"Il vuoto. Roberta Tatafiore lascia un vuoto, ed ora viene il momento, per noi che restiamo, di sentirci in colpa. Si arriva alla conta delle telefonate non fatte, dei pensieri non condivisi, degli auguri e dei saluti persi.
Non credo avrebbe voluto questo. La libertà per Roberta era un istinto. Sapeva che la vita è fatta di strade che s'intrecciano e ogni tanto si separano. Era una donna di un'affettività profonda, sincera, fatta di grandi slanci, grandi abbracci, grandi litigi. Era una scrittrice appassionata, una ricercatrice serie, un'amica di quelle che non bastano mai. È indimenticabile da tanti punti di vista ma anzitutto per due cose: la bontà disarmante, e il suo humor strepitoso.
Roberta amava i gatti. Vilfredo Pareto diceva che i gatti sono molto meglio degli uomini. Il gatto è un animale individualista. Non è vero che non sappia che c'è il tempo dell'amicizia, o del sentimento. Sa solo che non è lì, che si esaurisce la vita.
Roberta era attrezzata alla solitudine. Una solitudine, in prima battuta, intellettuale. Aveva pagato, nelle relazioni e nelle amicizie, il suo distacco da quello che era arrivata a definire "femminismo collettivista". In un Paese dove cambiare idea non costa nulla, era una delle poche persone ad avere scandagliato in profondità le ragioni del suo mutamento di prospettiva. Non rinnegava niente, ed era il suo bello. Parlare con lei era come discutere con un pezzo della storia delle idee. Era stata al Manifesto, era stata radicale, aveva passato la vita a spezzare ipocrisie fino ad approcciare il tema della prostituzione in un'ottica di rivalutazione dei rapporti volontari fra persone, anche se regolati dal denaro ("atti capitalistici fra adulti consenzienti"). Di tutte le sue esperienze d'intellettuale e di militante politica, il tratto unificante era la vocazione libertaria, mai complice e sempre dissacrante nei confronti del potere.

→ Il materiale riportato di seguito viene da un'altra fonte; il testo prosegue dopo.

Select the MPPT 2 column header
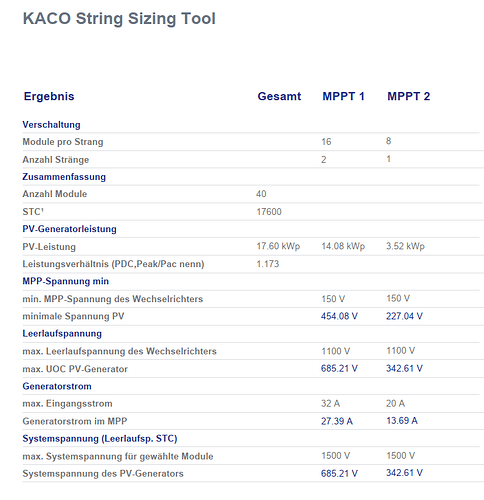The height and width of the screenshot is (500, 484). (408, 96)
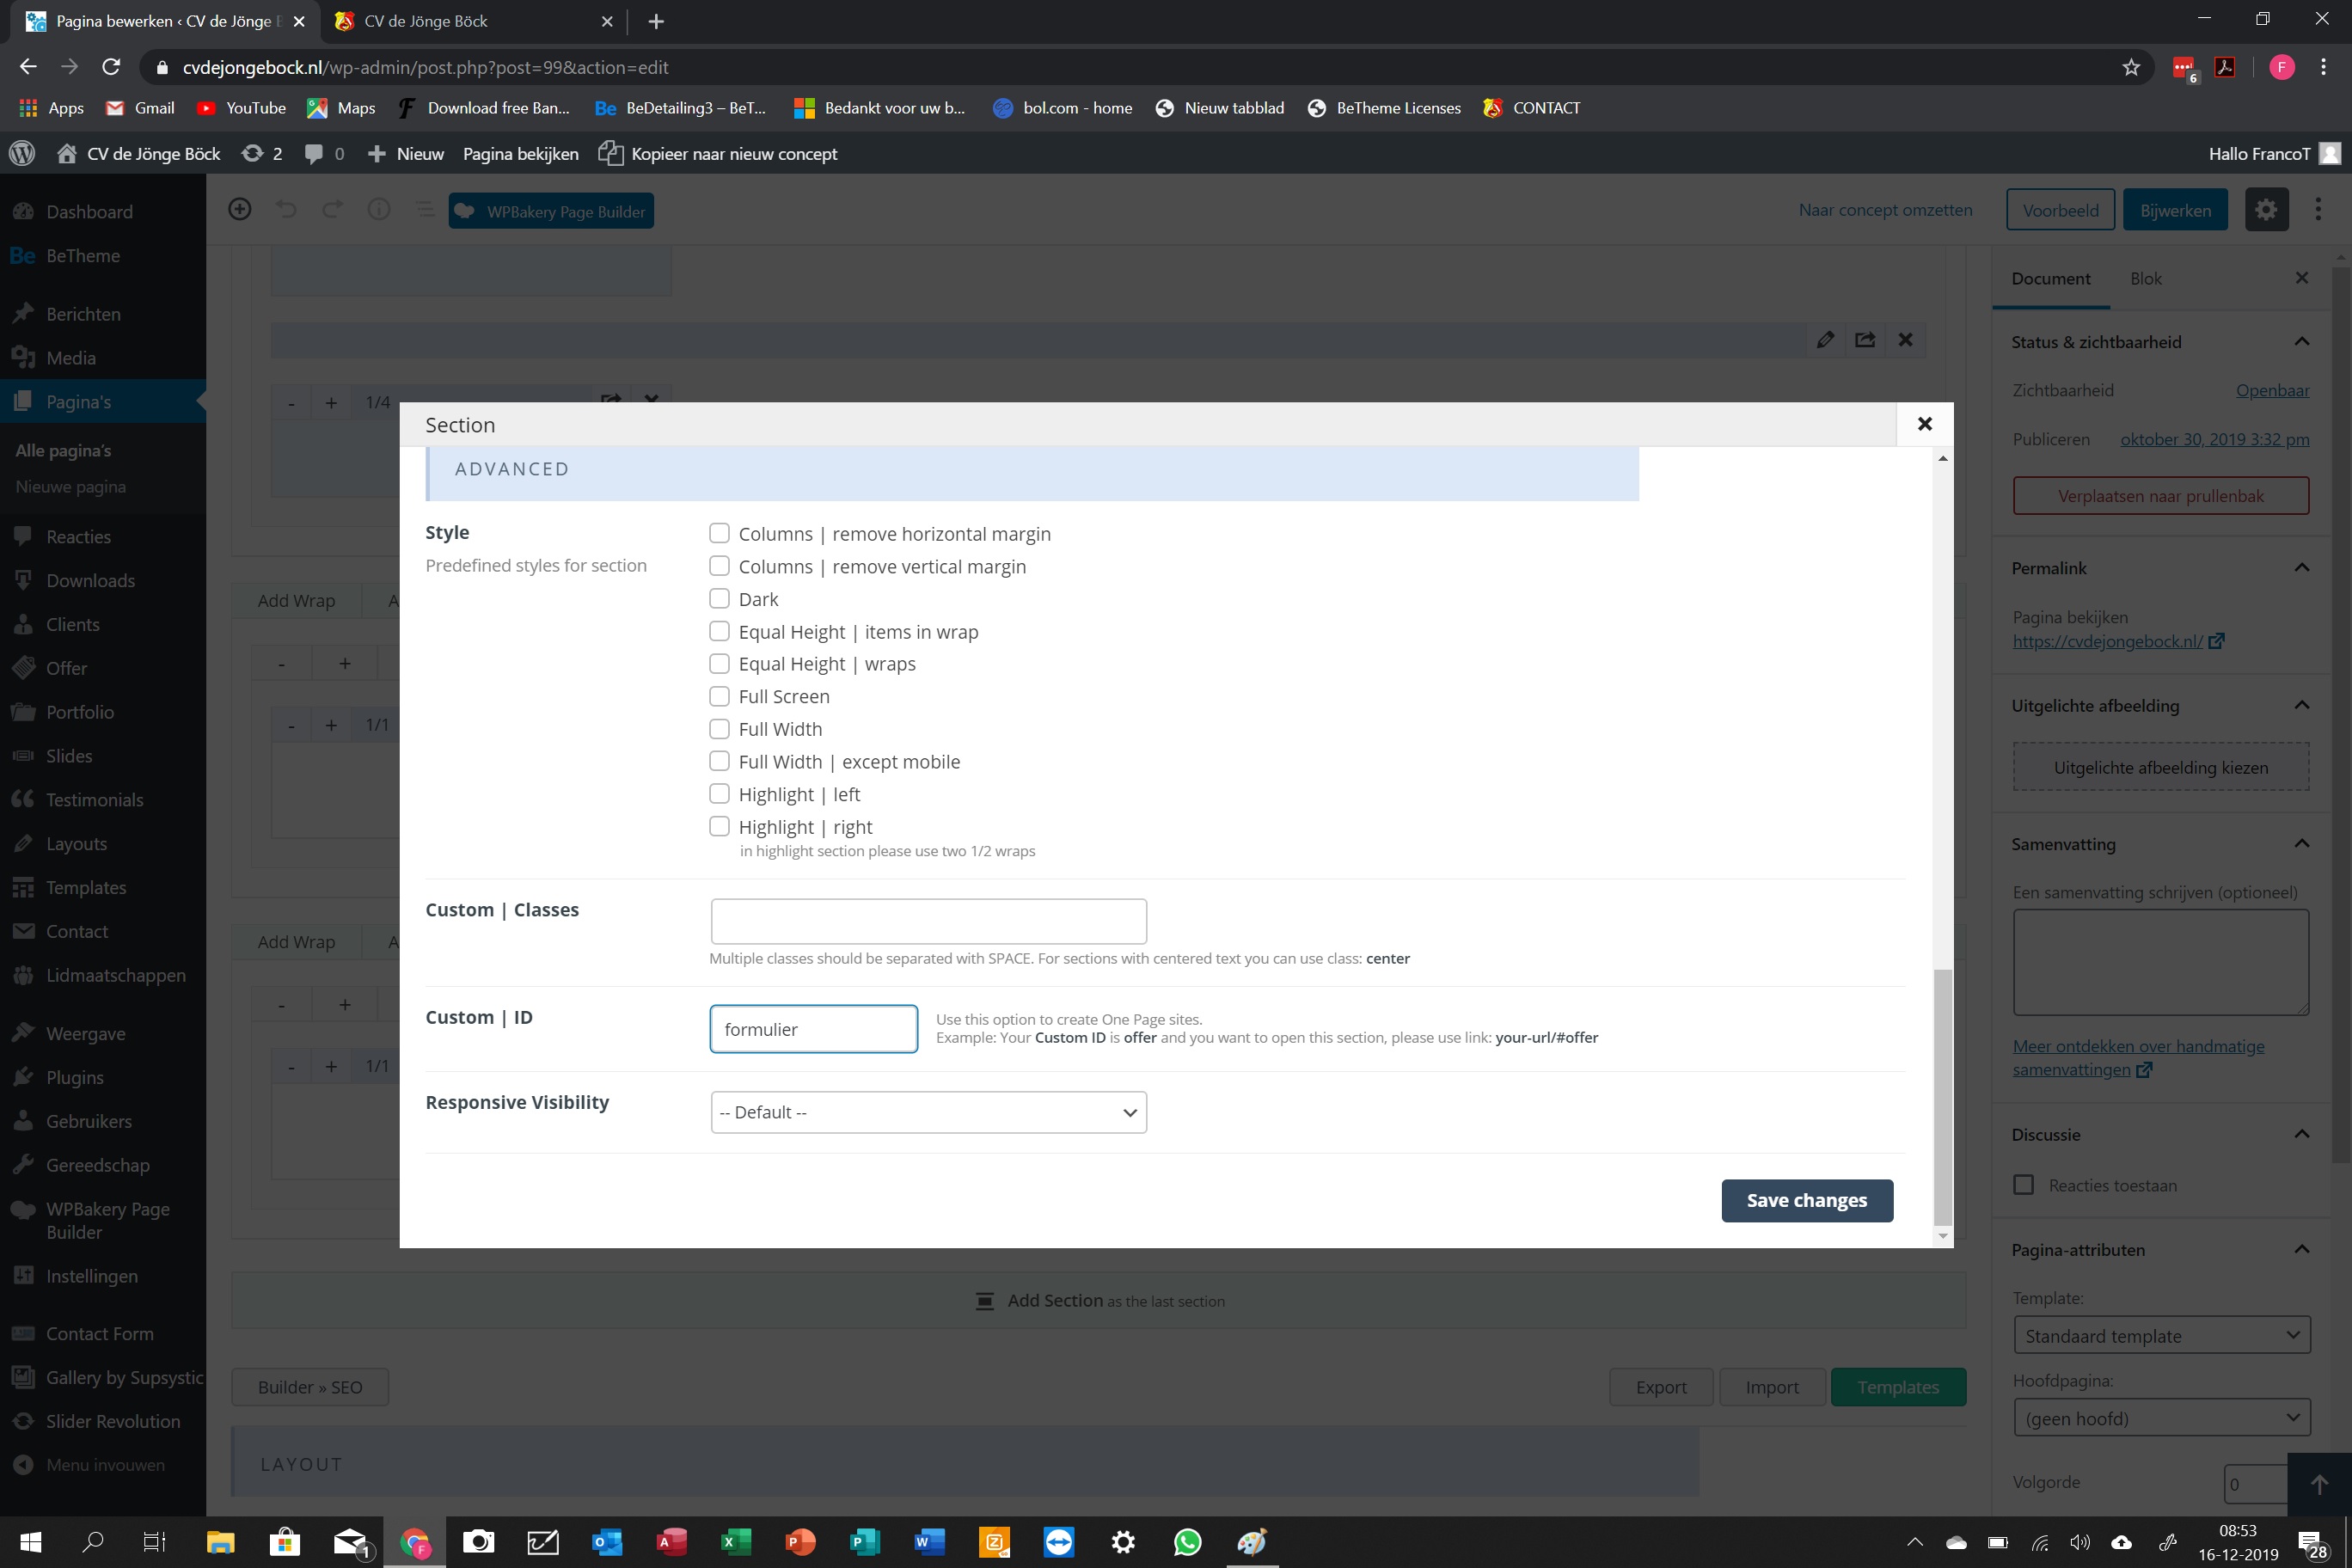Click the bookmark star in address bar
The image size is (2352, 1568).
click(2131, 67)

Non ce ne sono di persone assieme così curiose, e così rispettose del privato. La curiosità di Roberta l'aveva resa una delle voci più interessanti, quando si trattava di scrivere del divertente e stralunato mondo dell'industria del sesso. Non giudicava mai, e credo capisse sempre, con profondità rara, le ragioni delle preferenze e dei comportamenti, dei cosiddetti vizi, delle cosiddette virtù. O forse più semplicemente sapeva che non c'è bisogno di ragioni, che ognuno è quel che è e basta e avanza.

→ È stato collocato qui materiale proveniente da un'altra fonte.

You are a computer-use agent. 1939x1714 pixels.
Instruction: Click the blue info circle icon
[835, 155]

Non giudicava i trasgressivi, e non giudicava neanche i bacchettoni. Il suo rispetto avvolgeva tutto il vasto spettro delle convinzioni diverse dalle sue. L'amore per la libertà, sua, era rispetto totale del privato altrui.
Non credo di aver mai conosciuto nessuno che nel comportamento, prima ancora che nelle parole, considerasse tanto intoccabile la libertà degli altri.
Roberta guardava con simpatia questo Istituto, e con complicità intellettuale. Hanno scritto che ha meditato anche la sua ultima, come una scelta radicale di libertà.
Preferirei non fossi stata tanto libera, amica mia".